Task directions: Please keep to the lines below from the one with "В Барановичском районе" through the one with "Главная (25, 63)", and restate them word for word, ends included.

Data excerpts:
+ + +

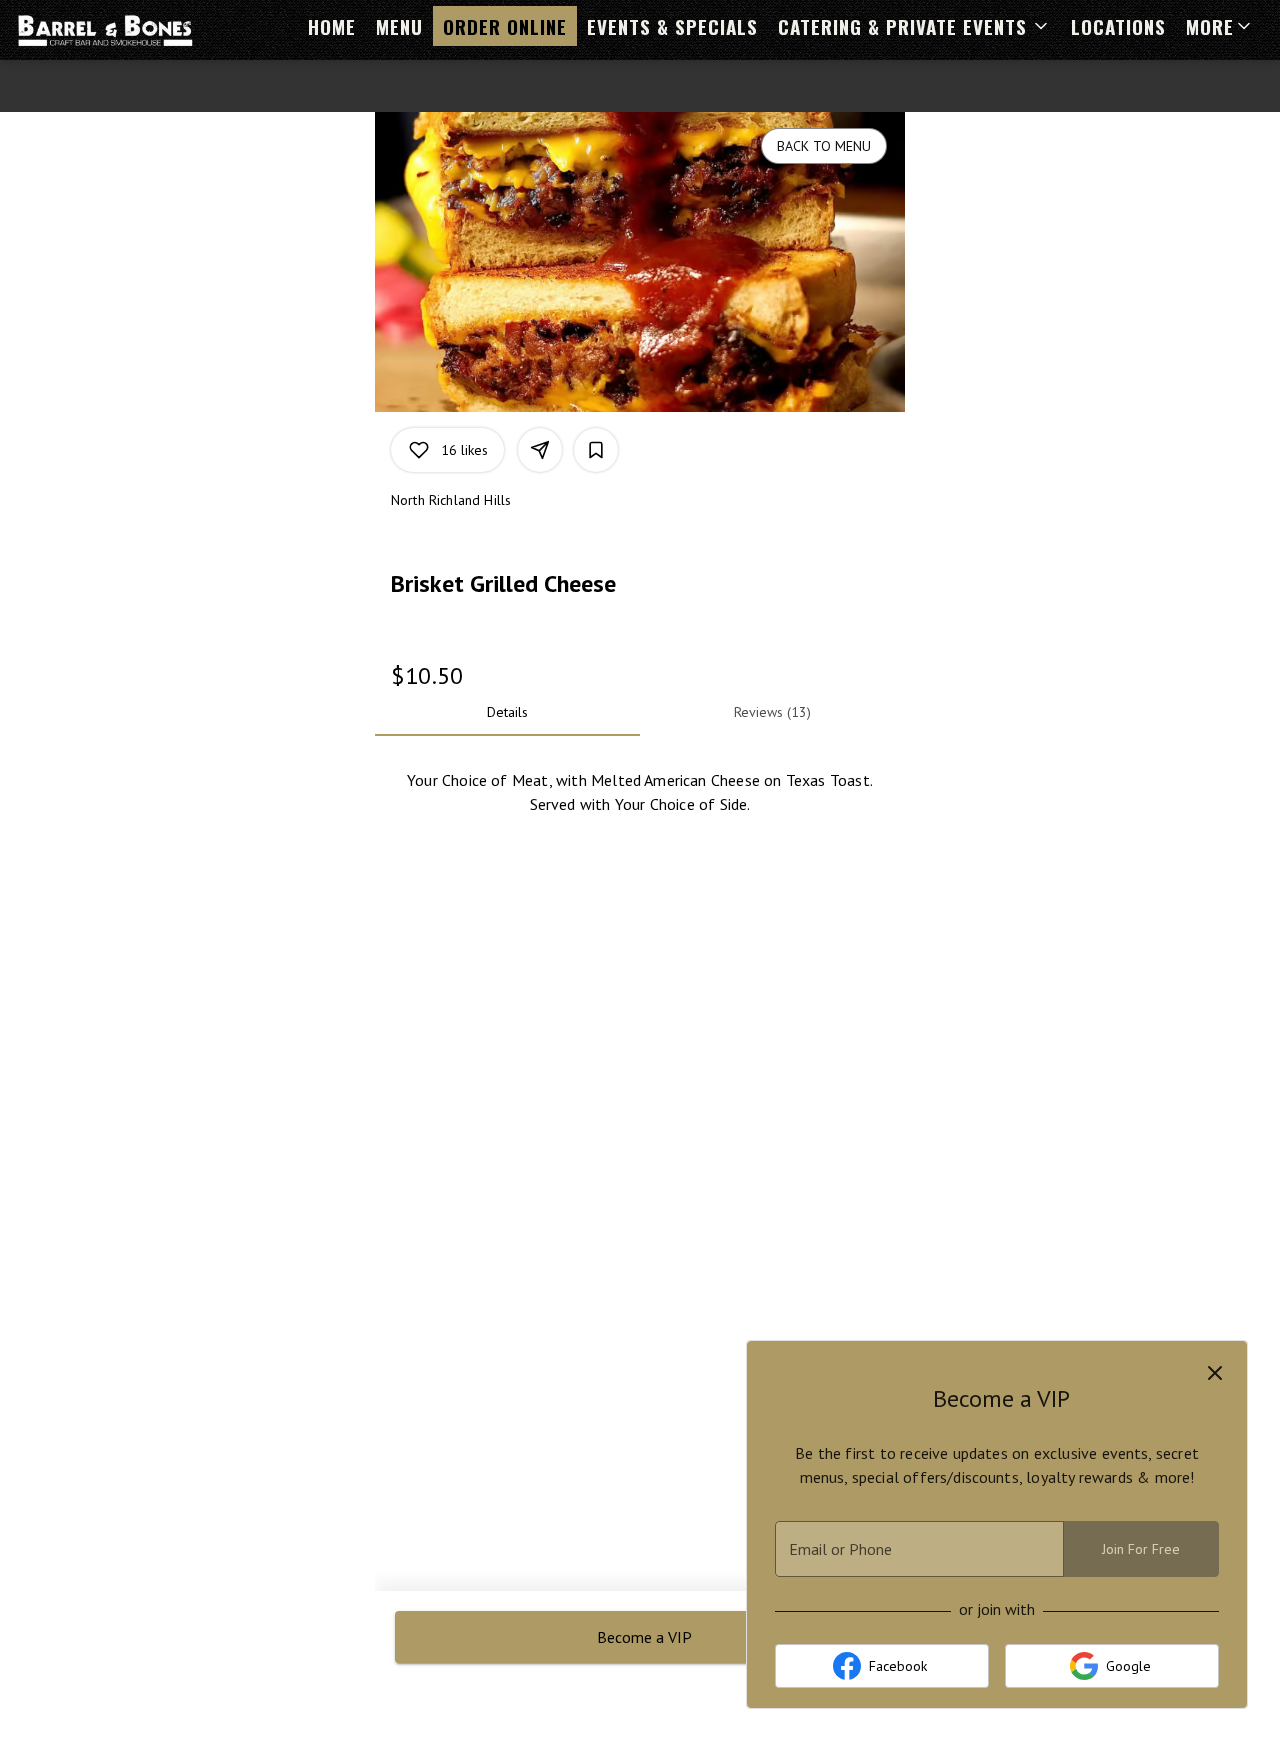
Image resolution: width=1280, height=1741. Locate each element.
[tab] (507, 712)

+ + +

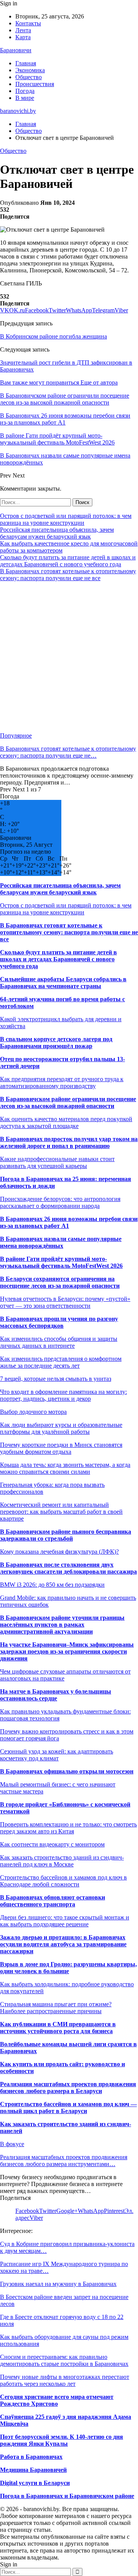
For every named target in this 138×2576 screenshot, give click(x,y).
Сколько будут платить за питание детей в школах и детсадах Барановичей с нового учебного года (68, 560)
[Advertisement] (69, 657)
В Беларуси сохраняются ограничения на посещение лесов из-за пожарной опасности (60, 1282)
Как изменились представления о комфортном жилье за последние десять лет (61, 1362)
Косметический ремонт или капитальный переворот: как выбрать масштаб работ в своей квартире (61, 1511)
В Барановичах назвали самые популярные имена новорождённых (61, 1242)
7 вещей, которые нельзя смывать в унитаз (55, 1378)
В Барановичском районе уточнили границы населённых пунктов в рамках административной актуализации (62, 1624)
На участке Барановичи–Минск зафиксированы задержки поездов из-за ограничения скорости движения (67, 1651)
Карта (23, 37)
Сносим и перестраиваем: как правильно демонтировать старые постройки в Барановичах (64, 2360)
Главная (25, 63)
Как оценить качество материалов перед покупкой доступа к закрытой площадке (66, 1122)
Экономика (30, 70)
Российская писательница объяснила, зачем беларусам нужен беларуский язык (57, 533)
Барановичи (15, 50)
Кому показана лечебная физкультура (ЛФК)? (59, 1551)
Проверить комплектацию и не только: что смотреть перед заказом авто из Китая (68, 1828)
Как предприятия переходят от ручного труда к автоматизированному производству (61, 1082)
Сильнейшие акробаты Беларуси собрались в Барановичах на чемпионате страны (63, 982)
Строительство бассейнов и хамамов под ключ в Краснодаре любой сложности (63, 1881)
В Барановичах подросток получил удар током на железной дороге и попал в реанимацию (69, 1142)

+ + +

Solution to this exercise:
В Барановичском районе уточнили границы населённых пунктов в рамках административной актуализации (62, 1624)
На участке Барановичи–Минск зафиксированы задержки поездов из-за ограничения скорости движения (67, 1651)
Карта (23, 37)
Сносим и перестраиваем: как правильно демонтировать старые постройки в Барановичах (64, 2360)
Главная (25, 63)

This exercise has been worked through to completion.